Every Austrian farmhouse kitchen I walked into as a child had a shelf of these jars. Cauliflower, carrots, peppers, sometimes green tomatoes or tiny cucumbers, all suspended in a clear brine that caught the light like stained glass. Gretel always said you could judge a cook by her Eingemachtes. Not by the complicated dishes, but by the humble ones. The things she put up in September told you everything about how she thought about food.

Eingemachtes Gemüse is Austrian preserved vegetables in a sweet-sour vinegar brine, spiced with mustard seeds, peppercorns, and bay leaves. It's the jar that lives on the cold supper table next to the sliced Speck, the bread, the sharp cheese, and the pot of mustard. Austrians call this spread a Brettljause, a wooden-board snack, and no Brettljause is complete without it. The pickled vegetables are there to cut through the richness of the cured meats and aged cheese, to wake up your palate between bites, to give you something cool and crisp when everything else on the board is dense and savory.

The technique is simple. You blanch the firmer vegetables just enough, you pack them into clean jars, and you pour a hot sweet-sour brine over the top. Then you wait. One week at minimum, two is better. The brine does the work while you do something else. When you open the jar, the cauliflower will have gone golden and translucent, the carrots will still have a gentle bite, and the peppers will be silky and sweet. This is good Austrian home cooking at its most practical: you spend one afternoon in the kitchen and eat well for weeks.

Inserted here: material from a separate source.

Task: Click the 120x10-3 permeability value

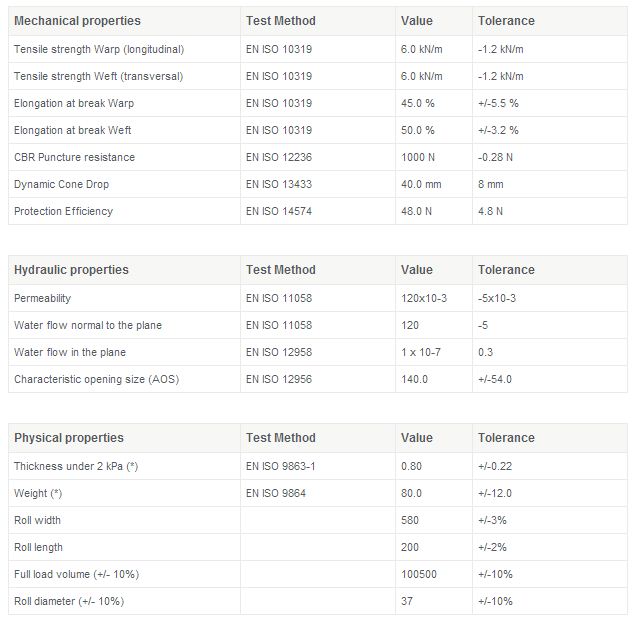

Austrian preserving traditions, known broadly as Einmachen or Einlegen, were essential to surviving Alpine winters long before refrigeration. The sweet-sour vinegar method (Essig-Einlegen) reflects the Habsburg crossroads of Central European preservation: Hungarian paprika-spiced pickles, Bohemian mustard-seed brines, and Italian agrodolce techniques all left their mark on what ended up in Austrian pantries. Regional variations persist across the provinces. Styrian cooks add pumpkin seed oil to their pickled vegetables, while Tyrolean versions lean heavier on horseradish and juniper. The Brettljause tradition, where these pickles find their natural home, was recognized as part of Austrian culinary heritage and remains the standard cold meal at Gasthäuser and Buschenschänken across the country.

The technique, the tradition, and the story behind every dish.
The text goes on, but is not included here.